Lines in the records below that contain the word "green" must each be copied.
▶
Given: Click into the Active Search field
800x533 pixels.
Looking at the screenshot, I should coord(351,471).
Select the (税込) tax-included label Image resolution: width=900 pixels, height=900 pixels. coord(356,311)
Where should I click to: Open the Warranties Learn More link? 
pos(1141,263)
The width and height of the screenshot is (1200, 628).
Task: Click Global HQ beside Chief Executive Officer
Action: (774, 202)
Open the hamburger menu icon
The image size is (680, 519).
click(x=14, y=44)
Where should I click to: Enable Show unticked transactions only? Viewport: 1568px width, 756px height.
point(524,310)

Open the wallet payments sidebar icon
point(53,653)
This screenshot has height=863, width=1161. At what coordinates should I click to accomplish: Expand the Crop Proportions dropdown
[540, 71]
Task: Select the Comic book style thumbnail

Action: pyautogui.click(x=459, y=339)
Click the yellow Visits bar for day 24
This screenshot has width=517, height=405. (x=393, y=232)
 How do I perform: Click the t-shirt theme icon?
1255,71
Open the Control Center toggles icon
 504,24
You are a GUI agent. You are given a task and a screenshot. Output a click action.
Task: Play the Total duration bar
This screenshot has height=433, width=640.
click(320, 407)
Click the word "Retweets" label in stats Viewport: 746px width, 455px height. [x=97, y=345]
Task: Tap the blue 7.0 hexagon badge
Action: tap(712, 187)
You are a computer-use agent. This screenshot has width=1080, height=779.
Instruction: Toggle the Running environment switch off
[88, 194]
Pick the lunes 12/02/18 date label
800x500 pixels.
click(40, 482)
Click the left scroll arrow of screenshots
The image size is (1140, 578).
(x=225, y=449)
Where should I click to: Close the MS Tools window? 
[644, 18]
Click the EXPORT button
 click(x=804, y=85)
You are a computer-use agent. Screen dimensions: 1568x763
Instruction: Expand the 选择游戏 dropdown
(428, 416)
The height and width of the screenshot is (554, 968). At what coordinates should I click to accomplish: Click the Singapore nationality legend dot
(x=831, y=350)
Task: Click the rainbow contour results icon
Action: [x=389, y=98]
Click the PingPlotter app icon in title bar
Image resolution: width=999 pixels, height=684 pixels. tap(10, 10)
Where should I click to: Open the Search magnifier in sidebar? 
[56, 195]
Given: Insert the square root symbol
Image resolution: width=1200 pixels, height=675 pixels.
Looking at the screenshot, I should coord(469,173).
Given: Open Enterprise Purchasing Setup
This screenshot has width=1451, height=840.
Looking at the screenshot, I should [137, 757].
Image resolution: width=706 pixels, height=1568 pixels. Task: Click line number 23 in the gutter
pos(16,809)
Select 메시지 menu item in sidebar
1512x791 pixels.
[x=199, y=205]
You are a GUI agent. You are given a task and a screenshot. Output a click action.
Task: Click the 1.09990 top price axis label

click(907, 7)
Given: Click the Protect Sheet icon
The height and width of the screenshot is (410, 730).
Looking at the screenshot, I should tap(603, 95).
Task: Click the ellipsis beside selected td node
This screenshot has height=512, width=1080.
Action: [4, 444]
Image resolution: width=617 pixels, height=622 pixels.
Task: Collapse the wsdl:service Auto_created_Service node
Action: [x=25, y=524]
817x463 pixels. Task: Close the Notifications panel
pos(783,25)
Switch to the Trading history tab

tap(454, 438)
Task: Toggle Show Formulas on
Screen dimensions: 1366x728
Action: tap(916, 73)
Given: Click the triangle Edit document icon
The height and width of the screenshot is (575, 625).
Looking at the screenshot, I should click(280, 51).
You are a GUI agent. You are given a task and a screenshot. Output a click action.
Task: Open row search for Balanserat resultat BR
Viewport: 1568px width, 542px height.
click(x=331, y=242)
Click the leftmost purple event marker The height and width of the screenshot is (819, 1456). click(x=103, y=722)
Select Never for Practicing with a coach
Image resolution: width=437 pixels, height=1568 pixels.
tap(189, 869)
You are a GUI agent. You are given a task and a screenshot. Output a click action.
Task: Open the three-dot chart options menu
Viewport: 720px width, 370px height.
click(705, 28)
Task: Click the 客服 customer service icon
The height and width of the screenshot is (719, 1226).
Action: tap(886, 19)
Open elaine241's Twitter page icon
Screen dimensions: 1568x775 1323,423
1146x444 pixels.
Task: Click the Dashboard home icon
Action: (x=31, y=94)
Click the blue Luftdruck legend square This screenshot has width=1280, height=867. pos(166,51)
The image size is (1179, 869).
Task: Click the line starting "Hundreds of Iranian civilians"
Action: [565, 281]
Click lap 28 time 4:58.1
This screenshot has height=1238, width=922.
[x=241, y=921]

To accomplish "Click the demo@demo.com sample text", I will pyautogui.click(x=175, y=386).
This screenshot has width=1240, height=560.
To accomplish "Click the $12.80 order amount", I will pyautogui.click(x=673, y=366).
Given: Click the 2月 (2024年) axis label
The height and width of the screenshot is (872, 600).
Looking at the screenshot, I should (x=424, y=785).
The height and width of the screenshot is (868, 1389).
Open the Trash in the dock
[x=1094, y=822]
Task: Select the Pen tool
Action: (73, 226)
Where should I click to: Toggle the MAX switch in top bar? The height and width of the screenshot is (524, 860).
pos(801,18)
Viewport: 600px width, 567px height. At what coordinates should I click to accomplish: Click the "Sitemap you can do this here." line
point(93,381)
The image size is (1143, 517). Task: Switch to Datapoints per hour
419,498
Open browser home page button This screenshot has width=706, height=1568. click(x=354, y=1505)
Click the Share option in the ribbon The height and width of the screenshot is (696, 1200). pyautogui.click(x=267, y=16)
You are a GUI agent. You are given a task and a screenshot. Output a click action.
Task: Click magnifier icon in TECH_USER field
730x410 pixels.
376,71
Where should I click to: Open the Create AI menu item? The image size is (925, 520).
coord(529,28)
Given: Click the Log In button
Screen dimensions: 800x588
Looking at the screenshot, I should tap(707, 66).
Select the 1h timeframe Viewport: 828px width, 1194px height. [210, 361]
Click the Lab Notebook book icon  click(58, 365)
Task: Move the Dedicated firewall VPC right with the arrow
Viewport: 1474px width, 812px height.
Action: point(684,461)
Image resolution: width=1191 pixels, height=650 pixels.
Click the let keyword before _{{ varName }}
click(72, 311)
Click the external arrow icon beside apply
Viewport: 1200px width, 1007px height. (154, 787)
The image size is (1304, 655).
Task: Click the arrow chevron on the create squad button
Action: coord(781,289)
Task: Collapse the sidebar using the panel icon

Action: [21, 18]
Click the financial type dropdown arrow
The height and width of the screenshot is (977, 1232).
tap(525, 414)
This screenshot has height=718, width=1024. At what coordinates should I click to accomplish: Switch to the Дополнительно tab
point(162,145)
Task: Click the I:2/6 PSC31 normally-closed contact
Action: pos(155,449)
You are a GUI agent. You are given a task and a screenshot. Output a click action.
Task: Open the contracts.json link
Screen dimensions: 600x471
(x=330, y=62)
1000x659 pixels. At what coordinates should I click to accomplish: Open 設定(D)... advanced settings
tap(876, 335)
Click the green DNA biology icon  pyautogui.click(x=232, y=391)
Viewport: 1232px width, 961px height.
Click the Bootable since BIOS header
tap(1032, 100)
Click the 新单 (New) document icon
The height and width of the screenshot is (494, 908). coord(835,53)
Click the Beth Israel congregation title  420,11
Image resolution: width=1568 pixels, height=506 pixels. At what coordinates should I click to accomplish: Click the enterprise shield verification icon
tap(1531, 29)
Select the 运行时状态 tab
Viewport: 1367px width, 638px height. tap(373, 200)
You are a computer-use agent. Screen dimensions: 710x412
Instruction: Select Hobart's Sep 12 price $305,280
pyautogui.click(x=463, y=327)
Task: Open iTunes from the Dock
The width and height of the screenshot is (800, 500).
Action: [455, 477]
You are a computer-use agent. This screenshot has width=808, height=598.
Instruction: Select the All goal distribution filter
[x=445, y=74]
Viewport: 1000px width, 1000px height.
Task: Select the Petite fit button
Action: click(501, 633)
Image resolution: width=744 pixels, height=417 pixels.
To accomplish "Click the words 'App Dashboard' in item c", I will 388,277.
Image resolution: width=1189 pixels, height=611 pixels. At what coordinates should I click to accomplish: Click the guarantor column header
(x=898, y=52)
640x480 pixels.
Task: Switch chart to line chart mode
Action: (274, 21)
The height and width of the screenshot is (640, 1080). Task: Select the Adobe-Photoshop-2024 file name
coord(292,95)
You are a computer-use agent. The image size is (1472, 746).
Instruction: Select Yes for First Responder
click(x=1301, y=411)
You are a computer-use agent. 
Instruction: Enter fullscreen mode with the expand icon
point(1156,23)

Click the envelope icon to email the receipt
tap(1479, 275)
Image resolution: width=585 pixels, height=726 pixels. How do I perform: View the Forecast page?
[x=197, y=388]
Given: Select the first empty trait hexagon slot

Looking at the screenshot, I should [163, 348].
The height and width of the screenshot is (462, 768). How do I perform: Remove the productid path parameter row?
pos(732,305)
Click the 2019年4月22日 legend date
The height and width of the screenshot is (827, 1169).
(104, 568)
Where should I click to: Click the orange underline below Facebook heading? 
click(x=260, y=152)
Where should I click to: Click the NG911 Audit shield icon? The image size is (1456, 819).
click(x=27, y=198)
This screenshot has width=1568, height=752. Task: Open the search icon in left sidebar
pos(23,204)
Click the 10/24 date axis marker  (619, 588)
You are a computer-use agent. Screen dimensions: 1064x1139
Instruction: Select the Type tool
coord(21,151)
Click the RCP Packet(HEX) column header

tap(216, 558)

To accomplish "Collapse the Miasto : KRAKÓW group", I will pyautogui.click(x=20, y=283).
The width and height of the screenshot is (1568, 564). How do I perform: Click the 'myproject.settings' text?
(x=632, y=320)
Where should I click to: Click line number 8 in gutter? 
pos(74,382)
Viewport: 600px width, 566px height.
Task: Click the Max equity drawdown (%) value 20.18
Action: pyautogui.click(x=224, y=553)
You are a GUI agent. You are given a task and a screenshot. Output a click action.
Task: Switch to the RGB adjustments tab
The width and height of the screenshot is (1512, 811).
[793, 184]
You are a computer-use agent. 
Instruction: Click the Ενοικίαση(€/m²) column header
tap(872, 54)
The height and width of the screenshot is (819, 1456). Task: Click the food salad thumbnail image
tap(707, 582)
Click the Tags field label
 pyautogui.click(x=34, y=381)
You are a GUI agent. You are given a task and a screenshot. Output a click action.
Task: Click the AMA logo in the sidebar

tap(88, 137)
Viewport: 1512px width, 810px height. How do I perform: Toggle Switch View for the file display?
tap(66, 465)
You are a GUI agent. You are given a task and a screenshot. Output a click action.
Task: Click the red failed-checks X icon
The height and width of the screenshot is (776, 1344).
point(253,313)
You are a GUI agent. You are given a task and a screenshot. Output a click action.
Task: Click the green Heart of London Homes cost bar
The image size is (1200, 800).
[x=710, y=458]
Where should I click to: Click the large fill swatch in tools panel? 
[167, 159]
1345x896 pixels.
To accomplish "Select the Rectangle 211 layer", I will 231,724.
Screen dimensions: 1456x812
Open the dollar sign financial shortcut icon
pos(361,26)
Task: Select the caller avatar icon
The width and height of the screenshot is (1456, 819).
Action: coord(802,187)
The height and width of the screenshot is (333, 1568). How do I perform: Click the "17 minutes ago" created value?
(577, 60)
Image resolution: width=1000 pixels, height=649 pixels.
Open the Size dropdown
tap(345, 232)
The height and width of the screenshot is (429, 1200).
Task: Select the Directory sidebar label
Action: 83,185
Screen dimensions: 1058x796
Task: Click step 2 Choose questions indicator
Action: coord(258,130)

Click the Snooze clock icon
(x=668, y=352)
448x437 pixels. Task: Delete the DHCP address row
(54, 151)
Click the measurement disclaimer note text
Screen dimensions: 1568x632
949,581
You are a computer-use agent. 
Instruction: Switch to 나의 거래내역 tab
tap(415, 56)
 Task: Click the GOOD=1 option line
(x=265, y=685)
◀
RESULT OF THIS EXERCISE:
Click the green DNA biology icon  pyautogui.click(x=232, y=391)
Task: Click the green Heart of London Homes cost bar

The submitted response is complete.